▸ **Problem to solve**: The lines to be copied run from the one containing "The image size is (1862, 889)." to the end of the material below; reproduce them exactly, including both ends, and nothing more.

▸ **Data shown**:
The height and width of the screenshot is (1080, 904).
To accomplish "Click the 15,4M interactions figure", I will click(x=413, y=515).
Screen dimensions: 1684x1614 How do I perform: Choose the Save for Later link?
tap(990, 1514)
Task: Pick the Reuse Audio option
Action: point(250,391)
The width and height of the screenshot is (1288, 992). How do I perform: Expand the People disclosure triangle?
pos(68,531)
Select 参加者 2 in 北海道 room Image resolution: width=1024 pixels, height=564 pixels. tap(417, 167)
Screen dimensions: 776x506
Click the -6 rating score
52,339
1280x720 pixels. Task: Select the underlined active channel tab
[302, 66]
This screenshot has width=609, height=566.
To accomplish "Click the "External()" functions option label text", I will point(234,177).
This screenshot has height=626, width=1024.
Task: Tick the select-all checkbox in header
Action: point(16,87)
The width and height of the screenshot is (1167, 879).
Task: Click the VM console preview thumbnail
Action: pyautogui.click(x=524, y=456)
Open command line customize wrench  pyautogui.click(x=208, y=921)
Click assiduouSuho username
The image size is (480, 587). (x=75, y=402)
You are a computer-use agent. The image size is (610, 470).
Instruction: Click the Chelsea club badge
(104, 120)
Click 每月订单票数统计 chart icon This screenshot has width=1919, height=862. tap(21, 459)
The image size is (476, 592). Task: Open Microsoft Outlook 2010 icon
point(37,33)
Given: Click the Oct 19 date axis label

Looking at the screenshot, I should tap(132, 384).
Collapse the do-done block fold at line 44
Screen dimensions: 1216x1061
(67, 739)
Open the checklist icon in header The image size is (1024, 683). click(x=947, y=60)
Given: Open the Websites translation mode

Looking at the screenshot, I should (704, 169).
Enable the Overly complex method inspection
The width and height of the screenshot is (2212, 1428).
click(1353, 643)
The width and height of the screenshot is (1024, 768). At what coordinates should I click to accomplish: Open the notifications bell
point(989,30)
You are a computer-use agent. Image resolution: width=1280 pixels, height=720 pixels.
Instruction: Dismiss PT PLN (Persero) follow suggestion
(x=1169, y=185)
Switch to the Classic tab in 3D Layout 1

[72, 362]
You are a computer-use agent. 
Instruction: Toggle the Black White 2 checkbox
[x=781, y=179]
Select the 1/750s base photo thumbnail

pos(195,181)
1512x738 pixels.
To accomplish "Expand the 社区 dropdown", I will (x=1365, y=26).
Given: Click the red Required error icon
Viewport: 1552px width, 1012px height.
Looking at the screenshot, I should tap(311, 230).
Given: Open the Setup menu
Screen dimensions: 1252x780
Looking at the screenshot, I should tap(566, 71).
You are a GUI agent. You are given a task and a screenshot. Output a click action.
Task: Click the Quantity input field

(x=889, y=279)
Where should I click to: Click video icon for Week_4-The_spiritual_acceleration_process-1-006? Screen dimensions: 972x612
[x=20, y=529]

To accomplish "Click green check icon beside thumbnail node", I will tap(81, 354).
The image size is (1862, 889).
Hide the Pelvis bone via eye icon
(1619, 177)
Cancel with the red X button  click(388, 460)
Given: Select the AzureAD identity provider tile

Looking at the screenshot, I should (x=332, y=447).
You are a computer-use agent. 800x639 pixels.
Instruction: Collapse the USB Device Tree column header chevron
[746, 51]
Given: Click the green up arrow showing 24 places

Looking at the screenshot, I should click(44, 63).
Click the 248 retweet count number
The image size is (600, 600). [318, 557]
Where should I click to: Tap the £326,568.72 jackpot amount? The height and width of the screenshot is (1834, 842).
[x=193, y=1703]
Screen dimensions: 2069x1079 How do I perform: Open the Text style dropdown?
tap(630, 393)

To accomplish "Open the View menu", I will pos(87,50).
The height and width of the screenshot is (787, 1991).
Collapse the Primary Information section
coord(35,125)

▸ **Answer to this exercise**:
The image size is (1862, 889).
Hide the Pelvis bone via eye icon
(1619, 177)
Cancel with the red X button  click(388, 460)
Given: Select the AzureAD identity provider tile

Looking at the screenshot, I should (x=332, y=447).
You are a computer-use agent. 800x639 pixels.
Instruction: Collapse the USB Device Tree column header chevron
[746, 51]
Given: Click the green up arrow showing 24 places

Looking at the screenshot, I should click(44, 63).
Click the 248 retweet count number
The image size is (600, 600). [318, 557]
Where should I click to: Tap the £326,568.72 jackpot amount? The height and width of the screenshot is (1834, 842).
[x=193, y=1703]
Screen dimensions: 2069x1079 How do I perform: Open the Text style dropdown?
tap(630, 393)

To accomplish "Open the View menu", I will pos(87,50).
The height and width of the screenshot is (787, 1991).
Collapse the Primary Information section
coord(35,125)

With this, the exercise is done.